• Exercises:
1 - Answer these questions from the statement on Eskom's power crisis:
(a) For how many years does it say South Africa has had an electricity generation crisis?
(b) Which nuclear power station does it name?
(c) Which stage of loadshedding does it call increasingly likely?
2 - Pick up the statement on Eskom's power crisis after its final sentence and continue it.
=== Reading text ===
Please find an attached soundbite by Ghaleb Cachalia MP
As South Africa slides into an electricity disaster that threatens to collapse the national grid, the government and Eskom have already found a new scapegoat to blame after Covid.
We are now being told that rising fuel prices occasioned by the war between Russia and Ukraine and the procurement of operational equipment from Russia for our nuclear power station at Koeberg could pose a further threat to generation capacity.
This is dishonest and disingenuous. We have had an electricity generation crisis for the past 14 years and the inescapable truth is that the ANC, who has headed successive governments over this period, is single-handedly responsible for the debacle.
The latest round of loadshedding by Eskom, including the chilling admission that stage 6 loadshedding is now increasingly likely, is a consequence of:
- Eskom’s inability to accurately project and secure its diesel requirements; and
- The utility’s inability to plan maintenance on its coal power plants and manage electricity supply and demand – against a background of self-generated and eye-watering levels of debt that fed a venal /and corrupt regime.
Instead of attending to the urgent stabilisation of the base load and the opening up of the market to diverse private sector players – on a source-agnostic basis – the ANC government, after the proverbial horse had bolted, has acted as an enabler to Eskom’s continued use of crisis electricity generation – at huge and unsustainable cost.
=== Data records ===
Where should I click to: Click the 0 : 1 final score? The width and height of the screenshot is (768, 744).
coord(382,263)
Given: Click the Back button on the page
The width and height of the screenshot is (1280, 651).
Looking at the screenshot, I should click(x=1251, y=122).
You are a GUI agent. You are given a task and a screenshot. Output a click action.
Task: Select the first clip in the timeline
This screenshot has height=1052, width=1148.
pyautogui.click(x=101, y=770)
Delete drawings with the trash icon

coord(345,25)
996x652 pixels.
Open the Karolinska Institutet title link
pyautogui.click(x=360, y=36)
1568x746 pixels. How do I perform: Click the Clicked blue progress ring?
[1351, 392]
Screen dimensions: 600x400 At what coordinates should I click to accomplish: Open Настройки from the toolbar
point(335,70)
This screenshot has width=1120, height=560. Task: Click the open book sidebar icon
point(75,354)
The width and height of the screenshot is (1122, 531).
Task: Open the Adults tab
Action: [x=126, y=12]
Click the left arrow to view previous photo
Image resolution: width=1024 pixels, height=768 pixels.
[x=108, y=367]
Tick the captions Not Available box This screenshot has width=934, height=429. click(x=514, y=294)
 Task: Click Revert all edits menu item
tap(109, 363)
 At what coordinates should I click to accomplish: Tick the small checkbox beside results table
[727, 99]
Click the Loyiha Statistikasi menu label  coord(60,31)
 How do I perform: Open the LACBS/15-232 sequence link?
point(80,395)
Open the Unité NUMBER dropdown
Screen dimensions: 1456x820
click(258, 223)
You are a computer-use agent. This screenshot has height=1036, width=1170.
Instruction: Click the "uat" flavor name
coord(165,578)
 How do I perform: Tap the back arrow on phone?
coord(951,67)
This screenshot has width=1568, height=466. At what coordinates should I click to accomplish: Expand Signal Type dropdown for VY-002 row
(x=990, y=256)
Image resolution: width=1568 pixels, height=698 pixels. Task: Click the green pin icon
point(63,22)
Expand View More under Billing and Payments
===
• Solved tasks:
1 -
(a) 14 years
(b) Koeberg
(c) Stage 6

2 -
The loss of serious expertise in key areas, their replacement with sub-standard deployees, ongoing corruption, the imposition of a cost-crippling procurement regime and the paucity of top-tier management that is both up to the challenges and able to stand up to the dictates of a shareholder who is hell-bent on centralised control, lies at the heart of the problem.
A succession of plans, the installation of councils, changes at board level and the ham-fisted focus by management on inadequate measures to deal with the crisis had hardly alleviated the predicament.
With an economy that is predicted to grow at a snail’s pace as we emerge from Covid, the woes inflicted on us by Eskom will accelerate the downward spiral of both the utility and the economy – relationship between the two is inextricably symbiotic.
The time has come to narrow the focus on what is salvageable and to ensure with laser-like attention, in an environment unfettered by self-imposed obstacles, that this is done. The gaps in generation have to be identified and plugged responsibly by both interim measures and an immediate commitment to a level and open playing field for all players outside the confines of the failing monopoly.
The model has to change to deal with the factors that combine to distort the energy market and continue to fuel spiralling energy costs.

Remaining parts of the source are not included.